Objective: In the data below, rewrite everything from the line containing "Where should I" down to the line containing "tap(15, 257)", replacing "Reallocated Sector Count" with "Current Pending Sector Count" and leaving all else unchanged. Omit the pictures from your answer.

Supplied entries:
○ ○ ○ ○
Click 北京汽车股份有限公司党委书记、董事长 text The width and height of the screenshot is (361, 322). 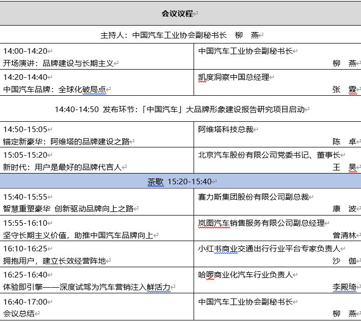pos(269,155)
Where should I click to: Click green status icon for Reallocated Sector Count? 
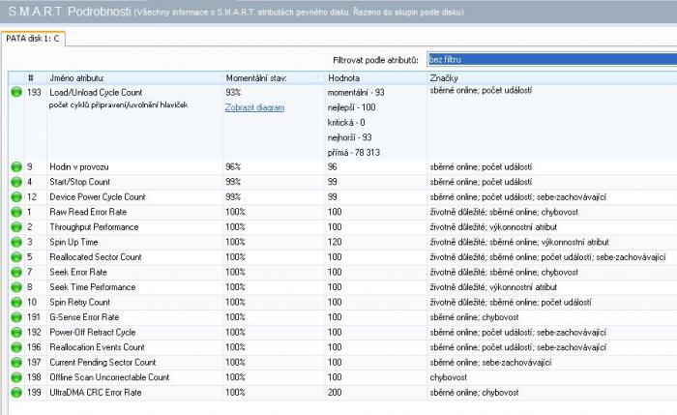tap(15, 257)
○ ○ ○ ○
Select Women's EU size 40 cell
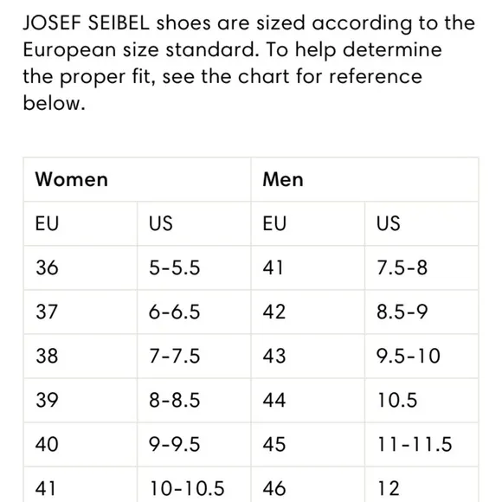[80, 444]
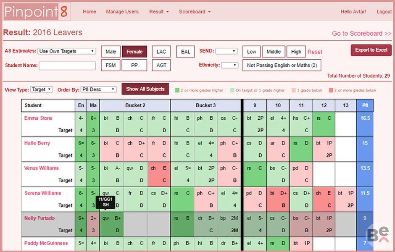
○ ○ ○ ○
Result for this exercise:
Where should I click to: Click green status icon for Current Pending Sector Count? 
tap(15, 257)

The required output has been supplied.